Korb is best known for writing culturally diverse music and his mastery of a wide array of world music wind instruments. His work spans a range of genres including Classical, Jazz, Latin, Asian, Celtic music, and Middle Eastern. Many of his songs are program music based on stories themes that form concept albums. The concepts often come from his exploration of his multi-cultural ancestry and extensive travel experience.

Education

Ron Korb started on the recorder in grade school and later joined an Irish fife and drum band in his teens. While attending the Royal Conservatory of Music, he won several local music competitions. He attended York University for a year to broaden his experience of playing jazz but later earned a scholarship to study classical flute at University of Toronto where he graduated with a degree in Music Performance. His primary teacher was Douglas Stewart but he also participated in master classes with Paula Robison, Robert Aitken in Shawnigan, Raymond Guiot in Domaine Forget and Michel Debost in Assisi, Italy. After graduating with honors from University, Korb discovered Chinese flutes (Chinese: 笛子, English:Dizi, [pinyin]: dÍ zÎ). The sound of the Asian bamboo flute intrigued him so much that he moved to Japan in the early '90s to study Japanese Gagaku court music, the traditional shinobue and ryūteki bamboo flutes with Akao Michiko. Since then he has travelled around the world collecting and studying indigenous flutes. He has a collection of more than 250 flutes.

Career

Ron Korb has released more than 30 solo albums on various record labels.

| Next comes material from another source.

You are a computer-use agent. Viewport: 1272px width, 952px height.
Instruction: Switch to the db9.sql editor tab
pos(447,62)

Ron has had many collaborations with longtime friend Donald Quan. In 1990 they released Tear of the Sun which charted No. 1 in the Canadian New Age Music Top 40 and in 2001 they did the musical direction for Peter Gabriel's Tribute and Homage for Harbourfront Centre's "World Leaders". The musical talent they shared the stage with included Peter Gabriel, Jane Siberry, Tia Carrere, Arn Chorn-Pond, Jeff Martin, Andy Stochansky and Lorraine Segato. That same year they penned the song for the Toronto Olympic Bid which was performed by the Toronto Symphony, Samba Squad and Nathaniel Dett Chorale in Roy Thomson Hall.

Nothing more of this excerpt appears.